Des courriels et des sms d'amis sont arrivés en nombre sur mon mobile et mon compte de courriel. Avec ce papier, je vous réponds à tous sans oublier chacune des touches particulières liées à chacune de nos expériences vécues ensemble.

Il y a les coureurs avec qui je m'entraîne toute l'année et nous nous voyons plusieurs fois dans la semaine, il y a les traileurs avec qui je fais quelques sorties spécifiques en terrain comportant des passages techniques, Guerlédan ou la pointe du grouin, il y a mes amis entraîneurs qui savent ce qu'il y a dans ma tête de coach et qui me savent fort pour motiver les autres mais toujours « seul et faible» quand il s'agit de charlie l'athlète, il y a ceux qui étaient là en 2009 , les pas pressés quand j'ai eu plus que de la déception, un sentiment d'être le roi des imbéciles, celui qui ne lit pas le carnet de route et qui manque de respect à cette fameuse diagonale des fous. Quand on regarde les résultats 2009, qu'on tape mon nom, c'est juste mis, départ St Philippe Cap Méchant et abandon. Pour rappel, j'étais arrivé au pointage à la route du volcan vers 9h00 et avait été mis hors course parce que le pointage était terminé, l'informatique rangée, le ravitaillement était en train de fermer. Pour information, c'est un endroit qu'on peut atteindre en voiture, c'est sur le bord du cratère du piton de la Fournaise et la vue le matin de bonne heure est très belle.

2011, tout avait très très bien commencé.


Nous étions deux amis à nous inscrire à cette diagonale et nos femmes qui n'aiment pas spécialement la course sont amies et se voient toutes les semaines elles s'appellent pour rire les femmes désespérées clin d'oeil à la série télé. Nos desesperate housewives ont bien géré notre voyage à la Réunion, c'est attablé devant la piscine d'un superbe hôtel choisie par elles que j'écris ce papier. Thierry vient de passer à trois roches, il a perdu 3 places depuis Marla et seulement une place en catégorie V2, 883ème au scratch et 130ème V2.

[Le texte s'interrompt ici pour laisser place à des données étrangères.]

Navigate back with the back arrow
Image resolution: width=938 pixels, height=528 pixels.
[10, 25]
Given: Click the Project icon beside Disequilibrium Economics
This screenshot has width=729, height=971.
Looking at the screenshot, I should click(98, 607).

Revenons à ce séjour qui a très bien débuté, nous avons passé les premiers jours à St Pierre pour être assez proche du départ de la course, cela nous a permis de nous promener et faire des repérages, nous avons vu le stade à Cap Méchant, visité des coins sympathiques sur le sud de l'île, nous sommes montés au volcan mais la météo était mauvaise nous n'avons pas vu grand chose sauf le point de ravito du piton Textor avec la surprise de rencontrer Jacques un trailer de St Gilles, pas sur l'île de la Réunion, St Gilles, à l'ouest de Rennes. Le jour de la prise des dossards, nous avons fait un crochet, avons quitté la route des tamarins et avons profité d'une éclaircie très brêve pour contempler le cirque de Mafate depuis le piton Maïdo. En ce moment, thierry passe justement en dessous du Maïdo, la diagonale entre dans Mafate par le col du Taïbit, descends à Marla, passe à Trois Roches puis Roche Plate qui est juste en dessous du Maïdo, se dirige vers le nord ilet des orangers pour sortir par la rivière des galets en passant à deux bras.

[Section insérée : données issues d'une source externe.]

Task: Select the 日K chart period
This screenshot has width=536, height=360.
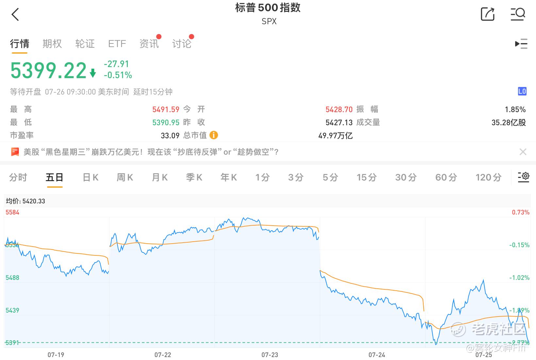Action: [x=91, y=177]
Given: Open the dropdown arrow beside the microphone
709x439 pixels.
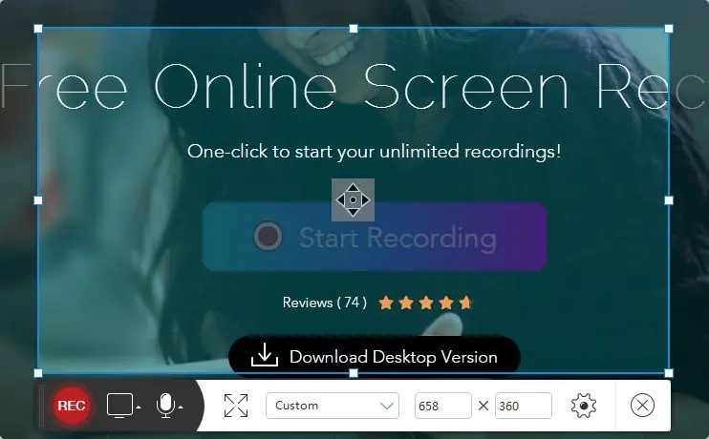Looking at the screenshot, I should click(181, 408).
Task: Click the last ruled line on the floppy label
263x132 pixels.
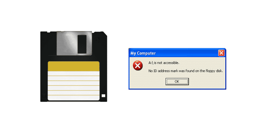Action: [74, 95]
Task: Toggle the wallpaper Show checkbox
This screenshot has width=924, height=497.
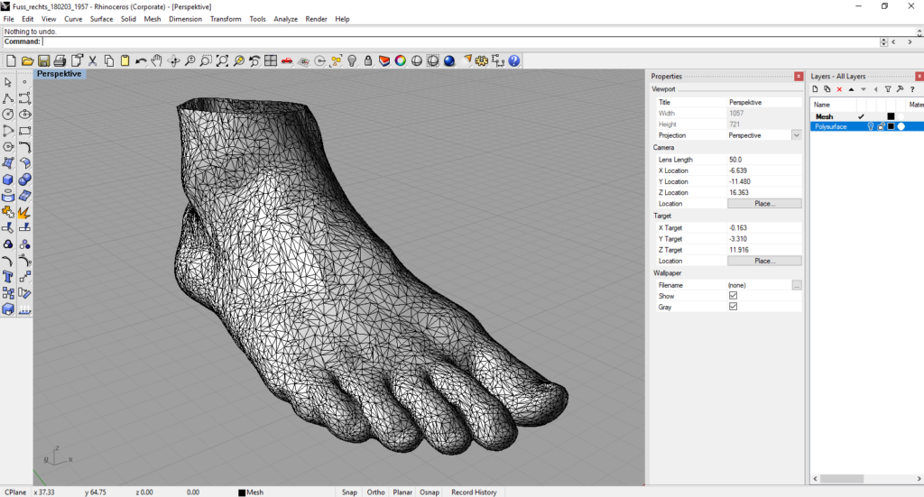Action: pos(733,296)
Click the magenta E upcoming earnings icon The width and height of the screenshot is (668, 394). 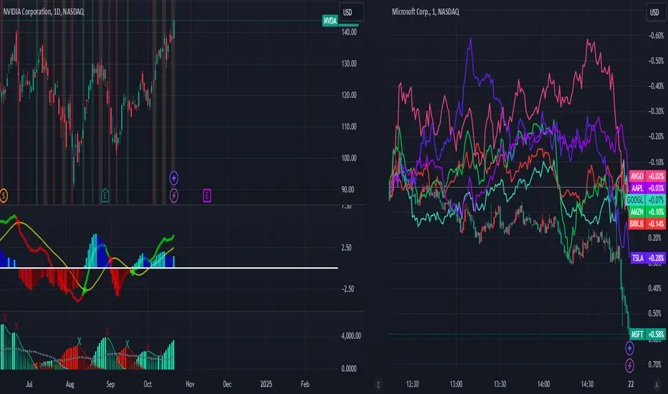click(x=207, y=195)
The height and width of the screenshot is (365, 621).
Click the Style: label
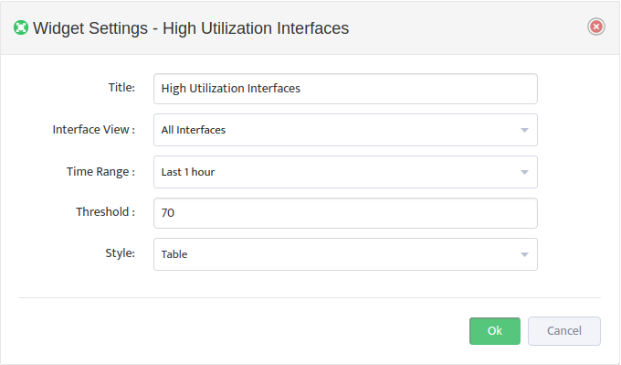tap(120, 253)
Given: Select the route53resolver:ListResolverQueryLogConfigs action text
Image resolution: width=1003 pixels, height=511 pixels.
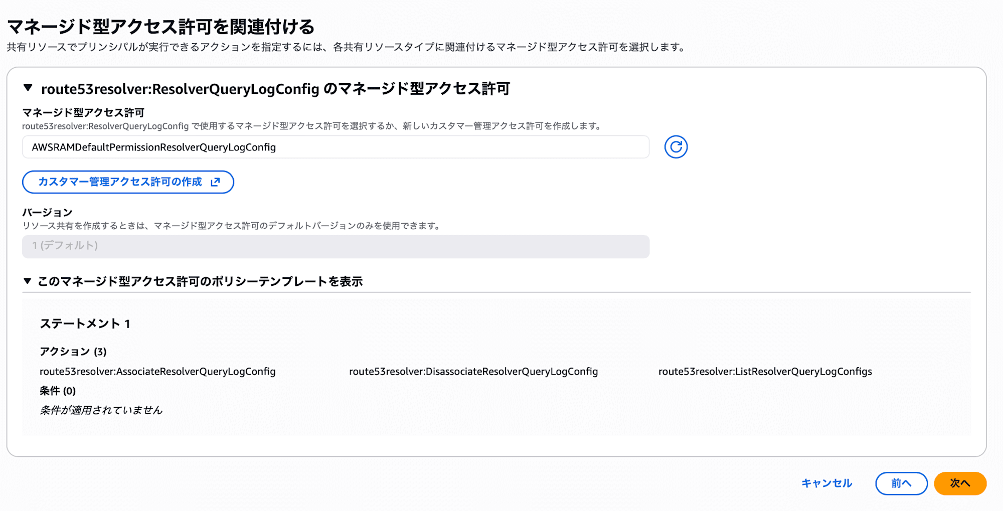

La météo sur le centre de l'île a été mauvaise, il a plu les 3 jours précédents la course, nous sommes restés sur les bas, côte sous le vent où il fait beau. Nous avons vu côté sud est au vent, les traces des différentes coulées de lave des éruptions de 2007, 2002 et de la fin du 20ème siècle.


Pour rester sur de belles images, je vous raconterai ma course sans respecter l'ordre chronologique.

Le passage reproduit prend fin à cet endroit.